(Beginning of Records shown)
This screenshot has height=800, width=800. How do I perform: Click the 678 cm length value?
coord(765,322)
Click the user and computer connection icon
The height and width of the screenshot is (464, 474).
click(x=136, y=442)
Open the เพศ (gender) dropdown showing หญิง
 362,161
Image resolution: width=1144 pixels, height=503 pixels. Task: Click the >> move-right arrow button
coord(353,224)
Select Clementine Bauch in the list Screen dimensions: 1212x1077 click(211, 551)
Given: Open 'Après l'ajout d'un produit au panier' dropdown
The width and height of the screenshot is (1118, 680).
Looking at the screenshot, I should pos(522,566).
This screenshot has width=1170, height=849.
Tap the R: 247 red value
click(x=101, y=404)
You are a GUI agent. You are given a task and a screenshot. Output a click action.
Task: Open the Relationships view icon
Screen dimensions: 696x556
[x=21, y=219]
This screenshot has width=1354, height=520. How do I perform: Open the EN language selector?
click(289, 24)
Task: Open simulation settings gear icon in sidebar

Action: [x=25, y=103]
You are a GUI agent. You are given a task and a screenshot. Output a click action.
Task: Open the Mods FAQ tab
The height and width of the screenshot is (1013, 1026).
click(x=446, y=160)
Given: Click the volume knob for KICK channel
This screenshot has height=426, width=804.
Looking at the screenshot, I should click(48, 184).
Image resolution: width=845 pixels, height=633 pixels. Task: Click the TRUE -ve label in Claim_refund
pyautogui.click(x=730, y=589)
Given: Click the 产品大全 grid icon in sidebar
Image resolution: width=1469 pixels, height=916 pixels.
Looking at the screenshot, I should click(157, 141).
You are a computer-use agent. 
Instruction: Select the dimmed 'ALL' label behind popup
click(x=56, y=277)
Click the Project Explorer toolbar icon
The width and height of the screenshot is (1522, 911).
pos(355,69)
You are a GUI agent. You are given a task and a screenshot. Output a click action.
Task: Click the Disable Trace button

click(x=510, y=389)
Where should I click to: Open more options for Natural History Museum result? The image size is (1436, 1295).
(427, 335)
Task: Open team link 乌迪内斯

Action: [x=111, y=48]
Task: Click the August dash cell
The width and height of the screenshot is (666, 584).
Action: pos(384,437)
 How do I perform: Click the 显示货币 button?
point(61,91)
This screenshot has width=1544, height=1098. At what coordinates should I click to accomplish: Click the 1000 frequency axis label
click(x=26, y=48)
(End of Records shown)
The records above are to be written out again word for word.

**Completed exercise**
This screenshot has height=800, width=800. How do I perform: Click the 678 cm length value?
coord(765,322)
Click the user and computer connection icon
The height and width of the screenshot is (464, 474).
click(x=136, y=442)
Open the เพศ (gender) dropdown showing หญิง
 362,161
Image resolution: width=1144 pixels, height=503 pixels. Task: Click the >> move-right arrow button
coord(353,224)
Select Clementine Bauch in the list Screen dimensions: 1212x1077 click(211, 551)
Given: Open 'Après l'ajout d'un produit au panier' dropdown
The width and height of the screenshot is (1118, 680).
Looking at the screenshot, I should pos(522,566).
This screenshot has width=1170, height=849.
Tap the R: 247 red value
click(x=101, y=404)
You are a GUI agent. You are given a task and a screenshot. Output a click action.
Task: Open the Relationships view icon
Screen dimensions: 696x556
[x=21, y=219]
This screenshot has width=1354, height=520. How do I perform: Open the EN language selector?
click(289, 24)
Task: Open simulation settings gear icon in sidebar

Action: [x=25, y=103]
You are a GUI agent. You are given a task and a screenshot. Output a click action.
Task: Open the Mods FAQ tab
The height and width of the screenshot is (1013, 1026).
click(x=446, y=160)
Given: Click the volume knob for KICK channel
This screenshot has height=426, width=804.
Looking at the screenshot, I should click(48, 184).
Image resolution: width=845 pixels, height=633 pixels. Task: Click the TRUE -ve label in Claim_refund
pyautogui.click(x=730, y=589)
Given: Click the 产品大全 grid icon in sidebar
Image resolution: width=1469 pixels, height=916 pixels.
Looking at the screenshot, I should click(157, 141).
You are a computer-use agent. 
Instruction: Select the dimmed 'ALL' label behind popup
click(x=56, y=277)
Click the Project Explorer toolbar icon
The width and height of the screenshot is (1522, 911).
pos(355,69)
You are a GUI agent. You are given a task and a screenshot. Output a click action.
Task: Click the Disable Trace button

click(x=510, y=389)
Where should I click to: Open more options for Natural History Museum result? The image size is (1436, 1295).
(427, 335)
Task: Open team link 乌迪内斯

Action: [x=111, y=48]
Task: Click the August dash cell
The width and height of the screenshot is (666, 584).
Action: pos(384,437)
 How do I perform: Click the 显示货币 button?
point(61,91)
This screenshot has width=1544, height=1098. At what coordinates should I click to accomplish: Click the 1000 frequency axis label
click(x=26, y=48)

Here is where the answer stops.